▶ _Data excerpts_:
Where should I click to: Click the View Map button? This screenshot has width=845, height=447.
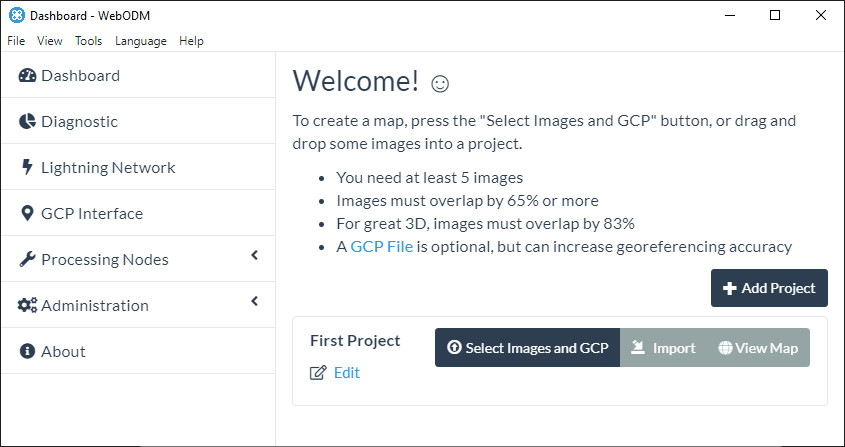[x=758, y=348]
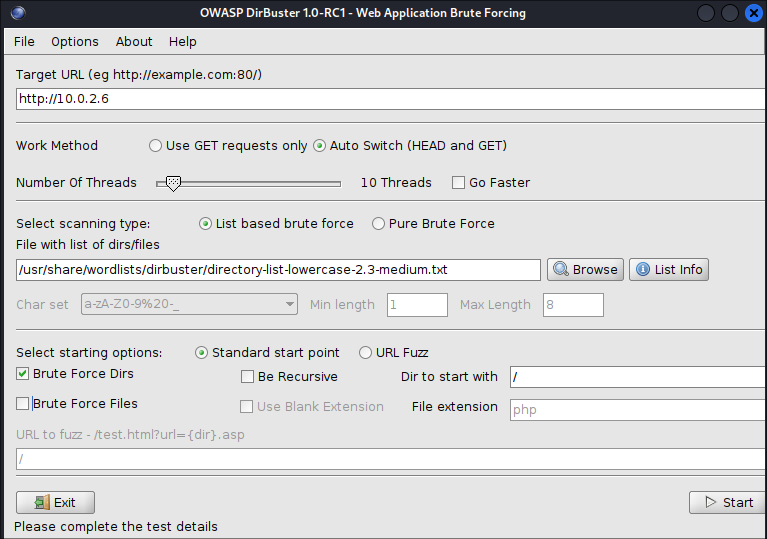Choose Pure Brute Force scanning type
This screenshot has width=767, height=539.
[x=379, y=224]
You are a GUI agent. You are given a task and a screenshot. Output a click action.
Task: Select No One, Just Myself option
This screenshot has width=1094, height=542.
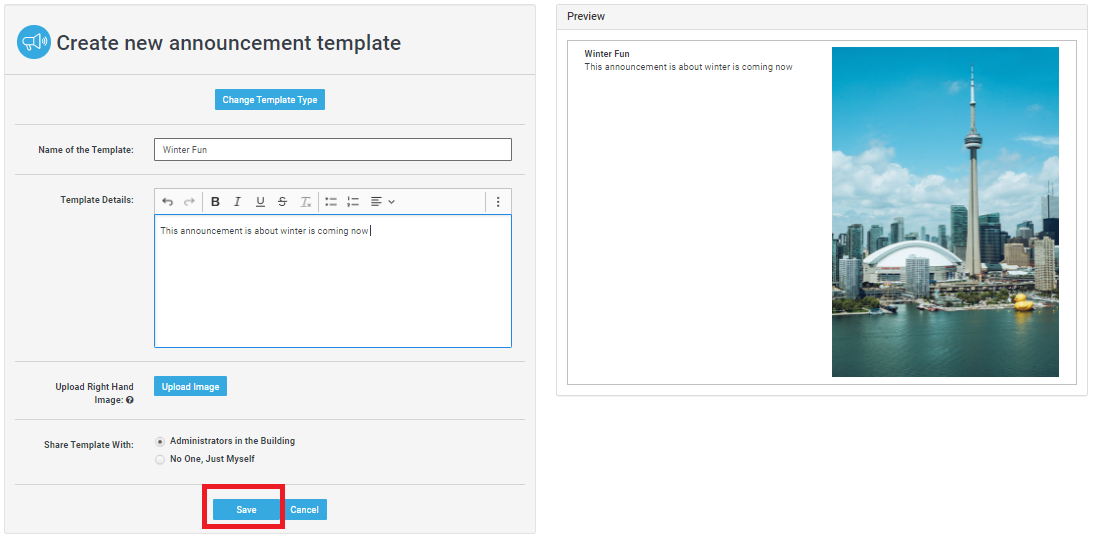[160, 460]
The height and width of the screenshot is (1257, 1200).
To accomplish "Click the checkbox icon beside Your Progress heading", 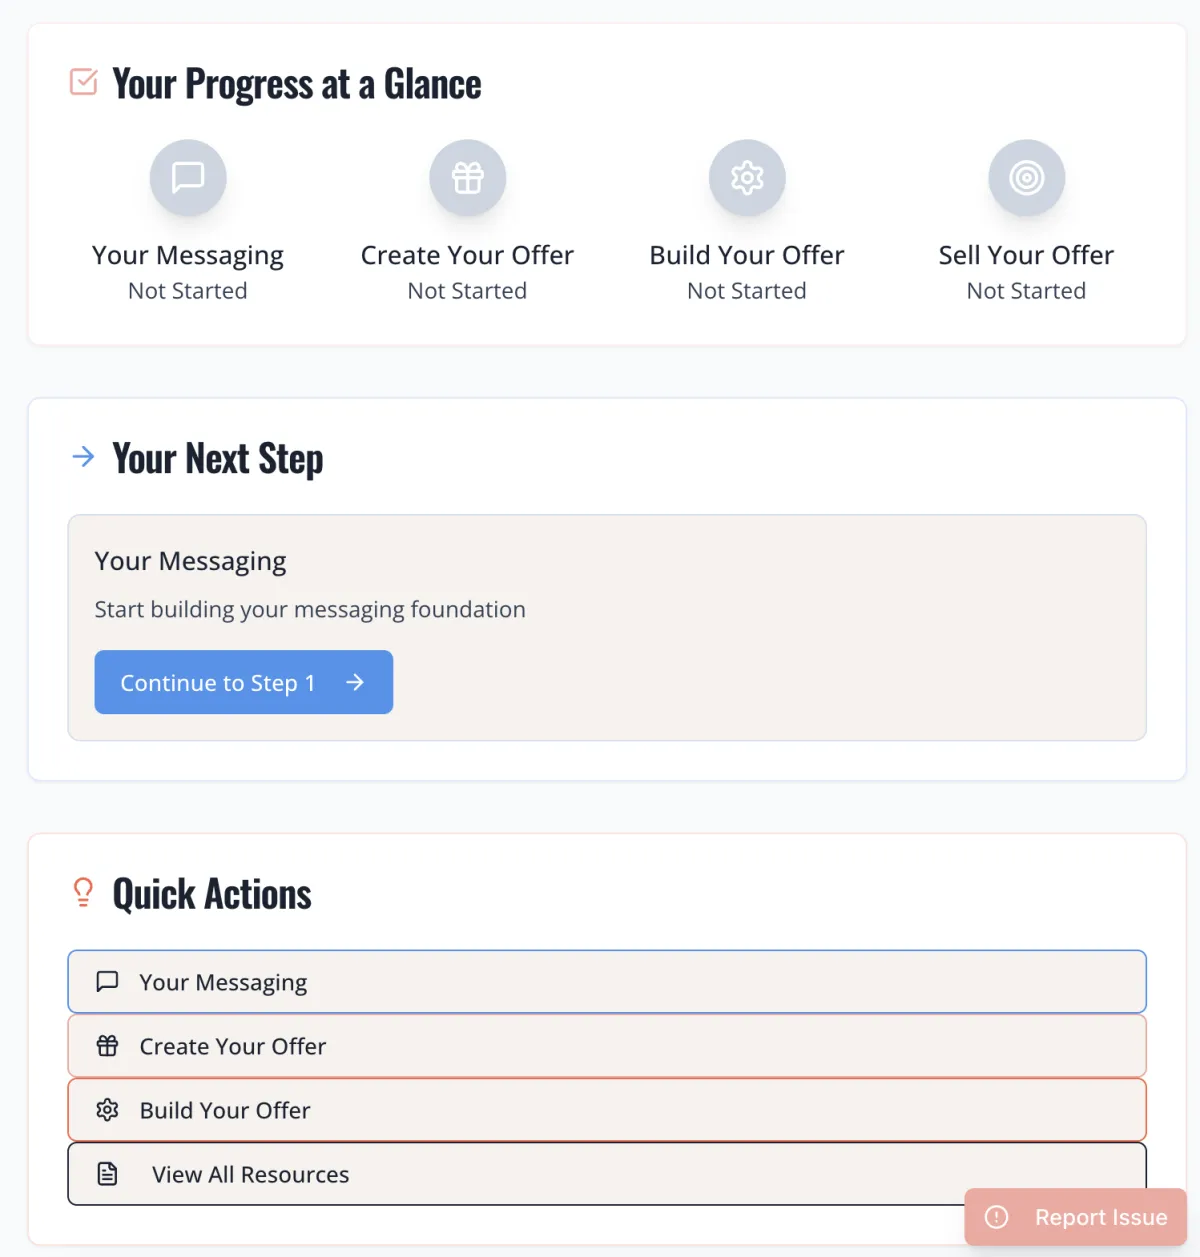I will point(84,82).
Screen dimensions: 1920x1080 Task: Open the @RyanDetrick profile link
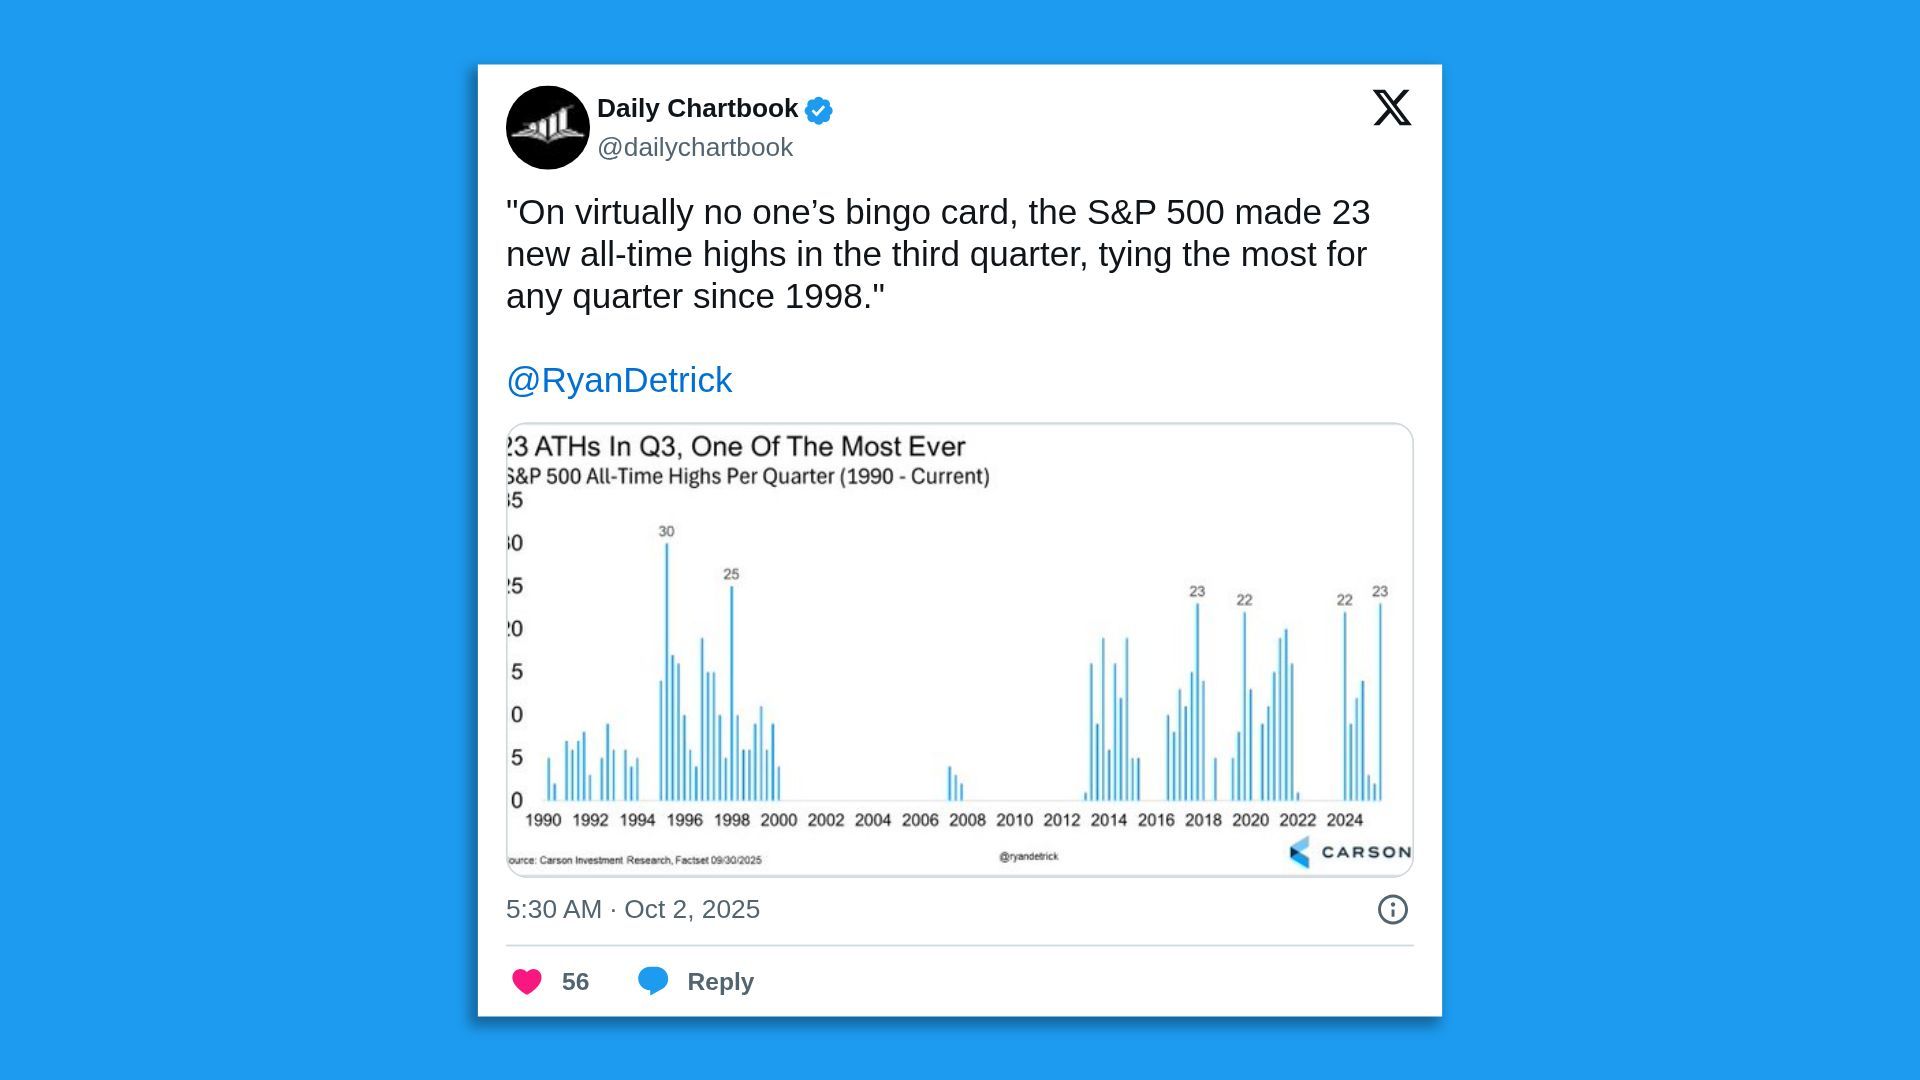pyautogui.click(x=618, y=380)
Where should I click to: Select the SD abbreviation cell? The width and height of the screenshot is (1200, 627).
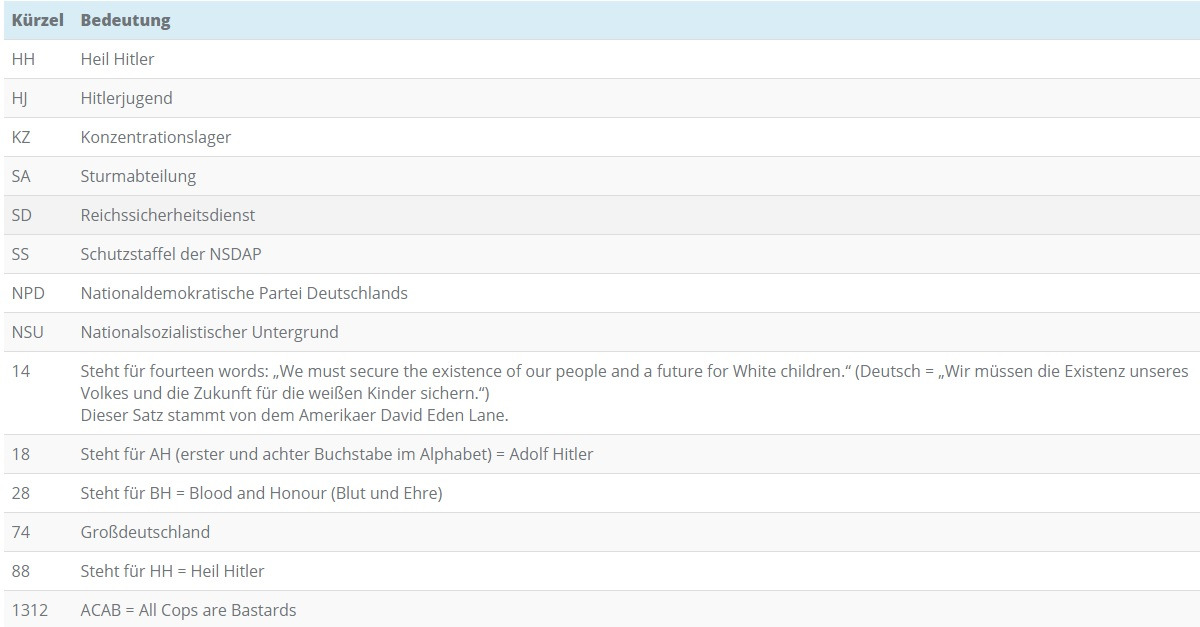click(x=22, y=215)
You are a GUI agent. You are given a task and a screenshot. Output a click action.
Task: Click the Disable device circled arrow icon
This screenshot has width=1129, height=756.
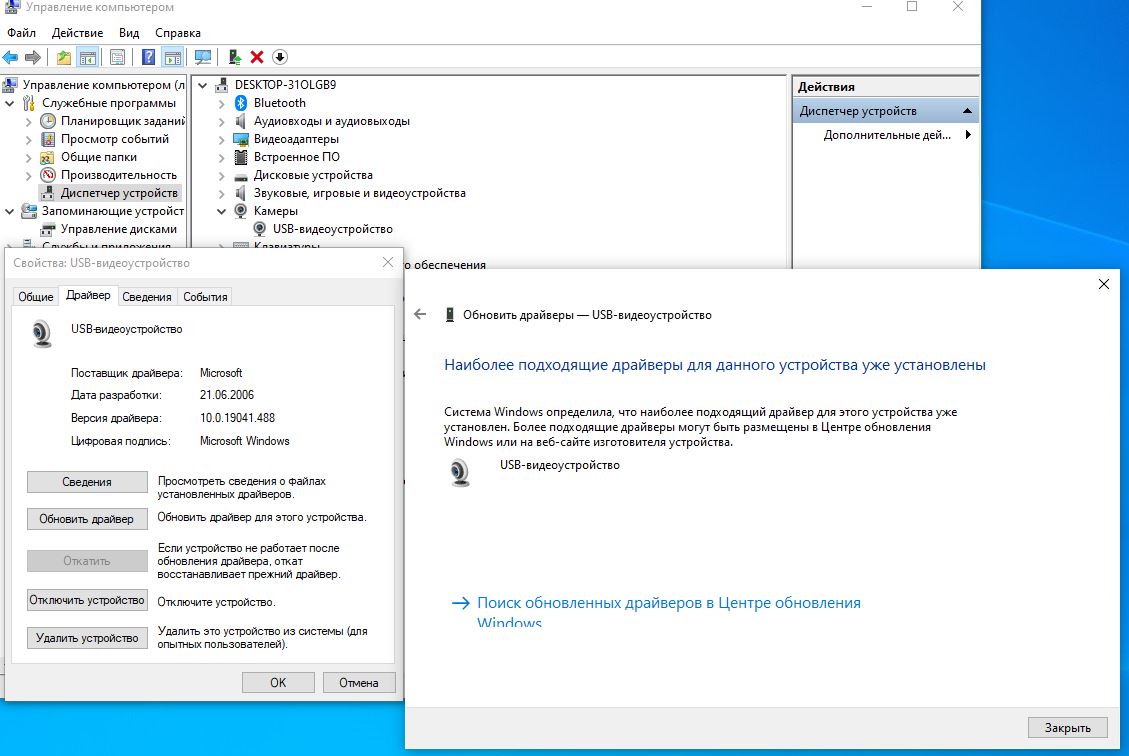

▶ _Task instructions_: Give back word for word the lines from the one containing "Task: Click the" through the final line of the data above. Pictures are to be left out.

▶ _Result for this task_:
Task: Click the Disable device circled arrow icon
This screenshot has width=1129, height=756.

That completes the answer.